The content of this blog does not reflect the positions of the Peace Corps and is solely the responsibility of the author.

In Which My Computer Problems are Still More Complicated than the Average Person's Computer Problems

At my new home, I get an average internet latency of ~200 ms.  At my old house, I was getting, on a good day, between 400ms and 600ms.  To put this in perspective, websites load up to around 2000ms latency, but after around 800 ms you have to turn off images and be really patient.  Above 600ms video streaming isn't really worth the trouble and above 400ms it requires significant buffering time.  The point of all those numbers is to explain that at 200ms a lot more is possible on the internet.

Turing bless some amazingly generous friends of mine for providing me with 1) access to a stateside machine with permission to use it as a proxy server provided I set up RSA authentication rather than passwording into it (it's a reasonable stipulation), and 2) the password to a Netflix account with unlimited streaming.  The reason I care is that a lot of fun stuff from the states is only available to US IPs, for example, Netflix, a lot of Youtube videos (including Funimation's entire catalog which they tantalizingly uploaded to Youtube and then geoblocked outside the US.  Jerks.), the Daily Show, anything on NBC, and Pandora my favorite music streaming station.     Needless to say, having access to this stateside machine made me really excited.  Until I decided to check the internet speed on it and almost cried when I realized what I lost by leaving the US.  6ms latencies?!

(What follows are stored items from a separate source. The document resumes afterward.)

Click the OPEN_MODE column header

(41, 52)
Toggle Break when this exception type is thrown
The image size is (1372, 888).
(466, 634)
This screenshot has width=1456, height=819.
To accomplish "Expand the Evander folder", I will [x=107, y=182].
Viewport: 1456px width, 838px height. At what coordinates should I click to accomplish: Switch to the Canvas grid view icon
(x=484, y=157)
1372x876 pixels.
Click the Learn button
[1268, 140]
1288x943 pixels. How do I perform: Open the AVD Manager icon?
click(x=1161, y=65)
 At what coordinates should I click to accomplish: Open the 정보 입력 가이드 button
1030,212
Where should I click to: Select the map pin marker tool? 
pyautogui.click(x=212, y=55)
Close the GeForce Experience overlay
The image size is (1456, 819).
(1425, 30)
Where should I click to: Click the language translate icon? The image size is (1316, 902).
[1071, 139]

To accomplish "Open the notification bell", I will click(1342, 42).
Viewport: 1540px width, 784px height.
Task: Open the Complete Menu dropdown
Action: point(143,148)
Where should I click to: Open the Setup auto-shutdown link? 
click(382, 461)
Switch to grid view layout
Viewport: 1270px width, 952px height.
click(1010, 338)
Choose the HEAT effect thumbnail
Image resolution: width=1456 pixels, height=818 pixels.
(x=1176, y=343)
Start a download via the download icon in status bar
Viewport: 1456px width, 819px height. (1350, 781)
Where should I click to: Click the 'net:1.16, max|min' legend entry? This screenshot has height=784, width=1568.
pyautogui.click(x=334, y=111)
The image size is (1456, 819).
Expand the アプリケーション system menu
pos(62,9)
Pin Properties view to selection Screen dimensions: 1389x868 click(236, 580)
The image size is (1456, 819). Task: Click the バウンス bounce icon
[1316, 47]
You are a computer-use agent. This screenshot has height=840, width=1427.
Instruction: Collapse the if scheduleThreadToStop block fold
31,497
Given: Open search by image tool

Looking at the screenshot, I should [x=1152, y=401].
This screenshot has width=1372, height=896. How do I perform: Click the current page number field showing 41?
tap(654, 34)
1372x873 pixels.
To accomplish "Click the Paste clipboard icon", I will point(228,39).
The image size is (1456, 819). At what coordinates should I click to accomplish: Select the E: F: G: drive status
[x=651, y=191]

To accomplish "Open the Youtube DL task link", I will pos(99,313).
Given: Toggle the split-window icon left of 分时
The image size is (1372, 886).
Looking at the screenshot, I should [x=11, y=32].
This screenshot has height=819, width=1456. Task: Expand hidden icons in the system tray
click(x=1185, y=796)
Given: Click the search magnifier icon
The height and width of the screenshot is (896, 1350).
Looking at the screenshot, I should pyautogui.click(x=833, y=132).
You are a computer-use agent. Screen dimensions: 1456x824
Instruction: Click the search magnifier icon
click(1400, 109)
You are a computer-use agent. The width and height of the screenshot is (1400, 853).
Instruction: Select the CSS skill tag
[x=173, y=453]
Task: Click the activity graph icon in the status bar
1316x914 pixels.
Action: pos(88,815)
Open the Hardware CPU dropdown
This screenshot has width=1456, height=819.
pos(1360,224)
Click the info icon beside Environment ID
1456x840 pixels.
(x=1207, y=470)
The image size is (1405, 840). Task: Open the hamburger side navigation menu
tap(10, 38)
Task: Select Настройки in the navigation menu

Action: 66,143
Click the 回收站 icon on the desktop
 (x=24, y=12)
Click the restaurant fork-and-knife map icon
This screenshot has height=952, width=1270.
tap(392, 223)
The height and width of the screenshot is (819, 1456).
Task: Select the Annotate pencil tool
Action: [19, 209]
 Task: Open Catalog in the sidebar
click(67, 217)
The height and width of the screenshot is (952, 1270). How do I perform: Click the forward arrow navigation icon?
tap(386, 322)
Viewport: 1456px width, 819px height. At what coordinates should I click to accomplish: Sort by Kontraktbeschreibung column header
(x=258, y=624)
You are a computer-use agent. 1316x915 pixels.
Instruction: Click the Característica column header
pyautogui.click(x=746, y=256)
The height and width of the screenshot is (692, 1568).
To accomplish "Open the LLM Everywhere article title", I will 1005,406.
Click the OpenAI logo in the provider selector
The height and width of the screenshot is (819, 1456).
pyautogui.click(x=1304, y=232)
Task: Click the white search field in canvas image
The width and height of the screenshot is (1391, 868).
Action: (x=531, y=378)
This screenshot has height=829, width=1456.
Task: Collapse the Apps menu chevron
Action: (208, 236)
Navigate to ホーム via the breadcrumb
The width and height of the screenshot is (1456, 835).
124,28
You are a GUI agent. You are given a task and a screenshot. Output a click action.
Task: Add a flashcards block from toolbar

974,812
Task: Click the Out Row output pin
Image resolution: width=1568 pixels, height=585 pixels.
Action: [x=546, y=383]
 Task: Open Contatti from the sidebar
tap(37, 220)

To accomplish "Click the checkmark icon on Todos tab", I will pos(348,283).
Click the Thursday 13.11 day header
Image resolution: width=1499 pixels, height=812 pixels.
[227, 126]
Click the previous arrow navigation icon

Getting access to everything was pretty straightforward except that I've never set up a proxy server. I am the dumb kid of the CS department.  Nonetheless, with Google I can do anything.  The main issue was getting Netflix, because I can't run that natively under Linux.  Netflix uses some magical special proprietary player that doesn't play on Linux.  Fortunately, this is one of the things I can use a virtual windows machine for.  That becomes much more complicated with proxy servers involved, because even with the proxy as the system wide network setting on the host, it is not immediately obvious how to get a guest machine to use the proxy.  At least, not on VirtualBox it's not.  This shouldn't be a huge issue for me, really, because weirdly enough I am one of the world's experts on networking in virtual machines.   Also, I now have Pandora to provide me with music while I work on this.  But because I have a tendency to hack my way through problems rather than really acquiring expertise it became easier to install Cygwin on the VM so I could have a Linux-emulator to set up a second proxy server specifically for the VM (okay, so it's probably possible to do a proxy setup and Windows, but I understand how to do it on Linux)  Which is when I figured out that Cygwin's ssh key authentication is a little strange but ssh has helpful debugging output.  Another reason to do this out of a Linux emulator rather than using Windows system tools, I don't know how to troubleshoot stuff on Windows.   Anyway, I am now running a proxy out of a Linux emulator on a Windows virtual machine hosted on a Linux machine.  Which is running the same proxy at the same time.  Go me.  The amazing thing is the virtual machine and emulation isn't enough of a bottleneck to make streaming video off Netflix impractical.    

I realize most people that I know who read this blog don't care about any of this, but I had a good time.

2 comments:

  1. My printer won't print envelopes any more. I have an old version of word on windows 7. Help!